Snake bite-3/10/96-HEADLINE: Bizarre tales from Colorado ERs
BYLINE: Linda Castrone; Rocky Mountain News Staff Writer
Life in real emergency rooms isn't exactly as it's portrayed on TV, but no one can work in them without collecting bizarre stories.
Dr. Paul Snodderley of Fort Collins has been telling his ''snake bite'' story for years, often as an effort to take patients' minds off what he's doing to them. When Malibu doctor Mark Brown polled the nation's emergency doctors for good anecdotes, Snodderley wrote it up. It's one of three Colorado stories included in Brown's new book, Emergency! True Stories from the Nation's ERs Villard, $ 21:
A police car, siren screaming, came full throttle down the street and pulled into the Emergency entrance. The officer grabbed a stainless steel basin containing the head and the first 12 to 15 inches of a large snake, and ran inside. Another followed with the remaining five or six feet of the reptile's body and tail, penetrated by seven bullet holes.

Stored records
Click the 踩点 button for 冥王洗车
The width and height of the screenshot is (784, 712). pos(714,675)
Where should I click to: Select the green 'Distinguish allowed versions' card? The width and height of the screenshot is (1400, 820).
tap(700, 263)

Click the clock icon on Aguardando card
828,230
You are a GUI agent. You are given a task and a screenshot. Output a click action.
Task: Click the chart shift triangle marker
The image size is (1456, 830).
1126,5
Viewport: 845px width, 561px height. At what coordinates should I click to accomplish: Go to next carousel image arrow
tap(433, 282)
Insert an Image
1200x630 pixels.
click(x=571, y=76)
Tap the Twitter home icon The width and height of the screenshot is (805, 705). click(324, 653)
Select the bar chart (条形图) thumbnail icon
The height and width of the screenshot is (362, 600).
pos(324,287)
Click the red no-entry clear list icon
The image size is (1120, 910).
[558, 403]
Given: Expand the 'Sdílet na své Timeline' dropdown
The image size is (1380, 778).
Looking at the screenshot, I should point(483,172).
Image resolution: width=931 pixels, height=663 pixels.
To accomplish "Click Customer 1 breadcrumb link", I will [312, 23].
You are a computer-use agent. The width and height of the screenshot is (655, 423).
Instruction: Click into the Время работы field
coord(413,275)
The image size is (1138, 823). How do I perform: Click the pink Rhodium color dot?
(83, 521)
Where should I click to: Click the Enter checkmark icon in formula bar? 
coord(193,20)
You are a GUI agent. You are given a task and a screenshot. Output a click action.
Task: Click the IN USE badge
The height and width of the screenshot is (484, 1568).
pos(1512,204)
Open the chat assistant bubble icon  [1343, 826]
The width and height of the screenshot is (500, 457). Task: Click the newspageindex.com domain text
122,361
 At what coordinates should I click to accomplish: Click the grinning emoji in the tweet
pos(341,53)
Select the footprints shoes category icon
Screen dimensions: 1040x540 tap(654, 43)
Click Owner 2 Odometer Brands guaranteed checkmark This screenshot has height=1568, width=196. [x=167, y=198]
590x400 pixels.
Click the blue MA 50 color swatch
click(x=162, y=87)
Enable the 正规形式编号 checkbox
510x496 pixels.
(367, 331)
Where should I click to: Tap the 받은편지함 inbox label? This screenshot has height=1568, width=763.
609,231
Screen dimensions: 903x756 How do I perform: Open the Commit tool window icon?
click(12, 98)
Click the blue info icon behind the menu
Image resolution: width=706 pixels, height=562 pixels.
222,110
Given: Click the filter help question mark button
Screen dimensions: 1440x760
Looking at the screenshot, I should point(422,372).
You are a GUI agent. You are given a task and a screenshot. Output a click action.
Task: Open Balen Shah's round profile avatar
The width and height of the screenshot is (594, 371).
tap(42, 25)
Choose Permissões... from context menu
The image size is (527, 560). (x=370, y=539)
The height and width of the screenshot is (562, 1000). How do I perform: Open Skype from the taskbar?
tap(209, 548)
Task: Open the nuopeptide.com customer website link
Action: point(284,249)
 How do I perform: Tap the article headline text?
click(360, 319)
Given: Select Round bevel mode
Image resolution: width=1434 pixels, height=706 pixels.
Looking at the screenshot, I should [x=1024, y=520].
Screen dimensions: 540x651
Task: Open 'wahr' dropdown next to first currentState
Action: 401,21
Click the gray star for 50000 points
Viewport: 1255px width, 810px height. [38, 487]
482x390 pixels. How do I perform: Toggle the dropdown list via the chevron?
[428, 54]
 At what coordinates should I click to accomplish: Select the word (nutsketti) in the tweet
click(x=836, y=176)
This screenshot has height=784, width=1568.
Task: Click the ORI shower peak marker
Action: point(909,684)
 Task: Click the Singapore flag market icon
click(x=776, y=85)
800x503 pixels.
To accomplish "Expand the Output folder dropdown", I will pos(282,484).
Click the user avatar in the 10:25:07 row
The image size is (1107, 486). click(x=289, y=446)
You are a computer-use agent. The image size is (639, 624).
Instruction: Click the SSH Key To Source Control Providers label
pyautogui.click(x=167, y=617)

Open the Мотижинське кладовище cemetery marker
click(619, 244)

◆ Tasks
(A) According to the article on Colorado emergency room stories, why has Dr. Paul Snodderley told his "snake bite" story for years? Answer in one or two sentences.
(B) Summarize the article on Colorado emergency room stories in two sentences.
(C) Resume the article on Colorado emergency room stories after its last sentence.

◆ Results by task
(A) He has often told it to take patients' minds off what he is doing to them.

(B) Emergency room work differs from its TV portrayal, but everyone who does it collects bizarre stories, and Dr. Paul Snodderley of Fort Collins wrote up his "snake bite" story for Dr. Mark Brown's book of true ER stories, one of three Colorado stories in it. The story begins with a police car speeding up to the Emergency entrance and officers rushing inside with a large snake's head in a steel basin and its bullet-riddled body and tail.

(C)
The snake had bitten its owner, who now lay in one of the trauma rooms, pale and frightened but calm, wearing a rubber tourniquet above the bite.
The patient said the snake was a Golden Falls cobra; nobody in this western urban hospital had any idea how to treat a cobra bite victim. Though his arm was becoming purple and congested, no one was ready to remove the tourniquet. At last a snake expert from the local zoo arrived, examined the remains of the snake and announced in a calm voice, ''This is a Golden False cobra.'' Its bite was harmless.
The tourniquet was removed. The patient was discharged. The police issued him a ticket for possessing an exotic pet and left.